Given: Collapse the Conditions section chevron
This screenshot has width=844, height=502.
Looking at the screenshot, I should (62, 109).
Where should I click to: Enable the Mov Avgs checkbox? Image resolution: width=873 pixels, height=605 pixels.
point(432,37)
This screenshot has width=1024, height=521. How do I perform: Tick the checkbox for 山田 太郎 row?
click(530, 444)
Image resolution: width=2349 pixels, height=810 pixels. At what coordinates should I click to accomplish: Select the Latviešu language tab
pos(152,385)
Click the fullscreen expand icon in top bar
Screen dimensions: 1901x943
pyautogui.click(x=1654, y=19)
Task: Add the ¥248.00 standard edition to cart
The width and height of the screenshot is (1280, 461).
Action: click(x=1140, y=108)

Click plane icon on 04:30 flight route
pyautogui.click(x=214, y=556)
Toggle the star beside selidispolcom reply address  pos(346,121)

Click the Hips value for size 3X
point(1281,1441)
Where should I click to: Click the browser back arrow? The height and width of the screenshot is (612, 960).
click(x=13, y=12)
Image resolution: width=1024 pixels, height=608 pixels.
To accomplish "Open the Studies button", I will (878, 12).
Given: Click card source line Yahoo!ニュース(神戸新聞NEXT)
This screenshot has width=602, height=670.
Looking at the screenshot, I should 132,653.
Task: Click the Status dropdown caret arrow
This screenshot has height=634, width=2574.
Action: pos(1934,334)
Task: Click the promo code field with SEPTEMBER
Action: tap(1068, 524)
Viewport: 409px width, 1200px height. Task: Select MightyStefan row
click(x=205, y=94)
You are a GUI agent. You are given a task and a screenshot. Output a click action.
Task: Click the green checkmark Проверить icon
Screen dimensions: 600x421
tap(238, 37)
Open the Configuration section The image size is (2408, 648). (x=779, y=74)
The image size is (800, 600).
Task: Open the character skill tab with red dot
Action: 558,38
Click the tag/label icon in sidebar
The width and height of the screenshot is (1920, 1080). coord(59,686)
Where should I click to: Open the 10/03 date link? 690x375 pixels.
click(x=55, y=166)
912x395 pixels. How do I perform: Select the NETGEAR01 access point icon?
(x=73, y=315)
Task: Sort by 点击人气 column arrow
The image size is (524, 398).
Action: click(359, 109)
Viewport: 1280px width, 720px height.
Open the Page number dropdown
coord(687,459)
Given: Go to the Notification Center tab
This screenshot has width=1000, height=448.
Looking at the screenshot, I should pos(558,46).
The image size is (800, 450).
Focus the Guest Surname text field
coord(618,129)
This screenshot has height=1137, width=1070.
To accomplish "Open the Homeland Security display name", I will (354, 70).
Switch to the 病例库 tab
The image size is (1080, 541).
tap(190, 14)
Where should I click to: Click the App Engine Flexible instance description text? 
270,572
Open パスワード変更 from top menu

* * * * *

Instructions to follow: Look above for the line that contains "Viewport: 409px width, 1200px". Starting there, transcribe every line exactly until you have copied the line that contains "The image size is (800, 450).".

Solution to this exercise:
Viewport: 409px width, 1200px height. Task: Select MightyStefan row
click(x=205, y=94)
You are a GUI agent. You are given a task and a screenshot. Output a click action.
Task: Click the green checkmark Проверить icon
Screen dimensions: 600x421
tap(238, 37)
Open the Configuration section The image size is (2408, 648). (x=779, y=74)
The image size is (800, 600).
Task: Open the character skill tab with red dot
Action: 558,38
Click the tag/label icon in sidebar
The width and height of the screenshot is (1920, 1080). coord(59,686)
Where should I click to: Open the 10/03 date link? 690x375 pixels.
click(x=55, y=166)
912x395 pixels. How do I perform: Select the NETGEAR01 access point icon?
(x=73, y=315)
Task: Sort by 点击人气 column arrow
The image size is (524, 398).
Action: click(359, 109)
Viewport: 1280px width, 720px height.
Open the Page number dropdown
coord(687,459)
Given: Go to the Notification Center tab
This screenshot has width=1000, height=448.
Looking at the screenshot, I should pos(558,46).
The image size is (800, 450).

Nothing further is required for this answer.